Doll Peasant Dress Pattern and Tutorial January 10, 2018 – Posted in: doll clothes, fat quarter, peasant dresses, sewing, tutorial
Peasant dresses are a really easy beginner sewing project. When I teach my daughters to sew doll clothes, this is our first lesson. I have to help with a few of the steps, but they can handle most of it.
After you learn how to make this basic dress, there are a lot of options to change it up for a totally different look. I also have tutorials for making peasant dresses in girls’ sizes. Matching girl/doll sets are always a pretty big hit!
These dresses have a lot of variations, and I hope to expand on this pattern in the future. For now, though, I am starting off simple with a basic, short sleeve peasant dress. I have picked up some tricks over the years to make sewing them a little faster and easier.
You will need:
- a fat quarter of fabric or 1/3 yard of fabric if bought from the bolt
- 8 1/2″ of 1/4″ wide elastic
- pins or wonder clips
- sewing machine and needles
- printed free pattern- available HERE
First, let’s prep the pattern. Print it out in actual size and cut it out. To fit the longer main dress piece on the page, I had to do it in two pieces. So, you will have to overlap the little bottom section and tape it together. It is off a little bit- about 1/8″ but I am not a professional and it is a free pattern so center it the best you can and don’t complain. OK?
If you want to be really efficient about it, fold it again, accordion style, and cut two of each pattern piece.
(If that was confusing, just ignore it and cut two pieces out individually!)
You will have four pieces total- a front, a back, and two sleeves.
One trick I learned through experience is that it is easier to hem the sleeves before sewing the dress together. Fold it under 1/4″ twice and sew 1/8″ from the edge. (My girls usually need help with this when they are first learning because it is such a small hem.)
Next, line up the curved edges of one sleeve and one dress piece as shown. Make sure to line up each set on the same side.
Sew the curves together with a 1/4″ seam allowance. (I also use a shorter stitch length to make those curves tighter.)
Then, sew the opposite side of each sleeve to the other side of the dress. This part used to confuse me, so I will show it at a couple of different angles.
Again, use a 1/4″ seam allowance. It is kind of like sewing everything together in a loop or a rectangle.

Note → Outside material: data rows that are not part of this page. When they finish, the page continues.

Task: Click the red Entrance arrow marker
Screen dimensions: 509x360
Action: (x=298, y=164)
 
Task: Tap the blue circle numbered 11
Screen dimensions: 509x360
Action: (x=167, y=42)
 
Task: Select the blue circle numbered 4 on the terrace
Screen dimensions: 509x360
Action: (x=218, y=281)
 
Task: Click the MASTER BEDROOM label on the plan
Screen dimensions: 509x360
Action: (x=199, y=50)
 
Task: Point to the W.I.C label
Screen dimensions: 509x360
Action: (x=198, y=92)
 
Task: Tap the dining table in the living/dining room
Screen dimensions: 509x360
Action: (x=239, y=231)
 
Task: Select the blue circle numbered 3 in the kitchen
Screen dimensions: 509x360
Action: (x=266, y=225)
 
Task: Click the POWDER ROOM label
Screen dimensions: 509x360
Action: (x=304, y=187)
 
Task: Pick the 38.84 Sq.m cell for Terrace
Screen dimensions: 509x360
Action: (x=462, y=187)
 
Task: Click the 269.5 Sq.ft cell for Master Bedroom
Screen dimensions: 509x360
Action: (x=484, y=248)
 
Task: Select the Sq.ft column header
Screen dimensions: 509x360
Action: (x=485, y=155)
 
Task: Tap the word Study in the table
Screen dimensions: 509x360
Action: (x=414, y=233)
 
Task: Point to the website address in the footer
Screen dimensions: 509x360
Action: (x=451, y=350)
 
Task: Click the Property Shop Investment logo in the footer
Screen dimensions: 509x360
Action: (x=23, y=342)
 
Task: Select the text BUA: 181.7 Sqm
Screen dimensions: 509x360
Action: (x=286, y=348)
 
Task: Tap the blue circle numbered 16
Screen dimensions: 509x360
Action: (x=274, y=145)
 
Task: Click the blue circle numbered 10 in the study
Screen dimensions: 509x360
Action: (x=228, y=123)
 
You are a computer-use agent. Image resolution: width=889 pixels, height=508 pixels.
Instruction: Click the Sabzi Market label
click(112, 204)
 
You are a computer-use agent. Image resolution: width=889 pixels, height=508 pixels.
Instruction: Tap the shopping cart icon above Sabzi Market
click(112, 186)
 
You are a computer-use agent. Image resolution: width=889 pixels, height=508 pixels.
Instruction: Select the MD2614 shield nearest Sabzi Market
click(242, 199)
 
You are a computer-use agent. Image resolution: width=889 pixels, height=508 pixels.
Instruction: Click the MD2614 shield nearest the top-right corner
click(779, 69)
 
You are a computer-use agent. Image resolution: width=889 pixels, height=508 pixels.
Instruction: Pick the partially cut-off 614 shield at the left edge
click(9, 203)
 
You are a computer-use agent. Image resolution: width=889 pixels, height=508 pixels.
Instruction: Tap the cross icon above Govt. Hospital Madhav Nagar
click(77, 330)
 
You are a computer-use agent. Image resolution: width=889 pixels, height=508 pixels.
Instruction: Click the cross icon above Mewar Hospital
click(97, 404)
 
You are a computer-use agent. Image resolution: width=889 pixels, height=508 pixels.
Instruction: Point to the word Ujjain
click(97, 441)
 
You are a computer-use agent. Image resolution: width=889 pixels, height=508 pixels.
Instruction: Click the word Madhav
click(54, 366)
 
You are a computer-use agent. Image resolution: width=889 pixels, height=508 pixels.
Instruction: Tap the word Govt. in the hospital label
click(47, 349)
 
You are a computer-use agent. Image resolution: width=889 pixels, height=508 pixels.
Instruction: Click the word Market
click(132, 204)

(Normally, I would nest the armpit seams so that one goes in each direction. It would lay flatter and be easier to sew. However, on this particular project, I like to face both of the seams towards the dress pieces, away from the sleeve hem. I just don’t want more bulk in that area. You can do whatever you like.)
Pin and sew along each side with a 1/4″ seam allowance.
Now, I happen to have an overlock machine, or serger. If you don’t have one, go buy one. They are awesome. If that isn’t an option or desire for you, you can finish the seam another way- pinking shears, zig zag stitch, etc. Google it.
Now, I happen to have created a separate tutorial for how to tuck in those serger threads. You can see it HERE.
Next you have to sew the elastic casing for the neckline. This is the hardest part, in my opinion. It just seems to take a little practice. The most important thing to remember is this: KEEP THE SEAMS ALL PRESSED IN THE SAME DIRECTION! Did that seem like I was shouting at you? Good. I was. Trust me. It is very frustrating to get the elastic stuck at a seam and this will prevent it.
Fold the raw edge down 1/4″ to the inside.
Next, fold it in 1/2″ (and watch those seams!) You can iron and pin. You can use wonder clips (those rock!) You can just eyeball it up and fold it as you sew (maybe after some practice). So that I could take a picture… I pinned this time.
Start sewing somewhere on the back. I like to start just before a seam. Sew about 1/8″ from the folded edge all the way around. I keep my needle to the left and line up the outside folded edge with the edge of my presser foot.
Do NOT go all the way around! Leave the last inch or so open so that you can put the elastic into the casing.
Cut a piece of 1/4″ elastic 8 1/2″ long. Pin a safety in onto each end. One will guide it through the casing. The other will keep the end from getting pulled in. (You can pin it to the dress if you want to be really sure!)
Make sure that you push the safety pin towards the seam so that everything is going the same direction.
Push the elastic all the way through the casing, being careful not to twist it.
Overlap the ends of the elastic about 3/4″ or so.
Use a small zig zag stitch on the machine to hold the ends together.
Stretch the casing to pull the elastic inside. Sew the opening closed.
Finally, turn the bottom under 1/4″ twice to make a small hem.
Stitch 1/8″ from the edge.
Hooray! It is finished!!!
To put it on the doll you will want to pull it up from the legs, not put it over the head. They are sort of disproportional so it is easier that way. Plus, you don’t mess the hair up.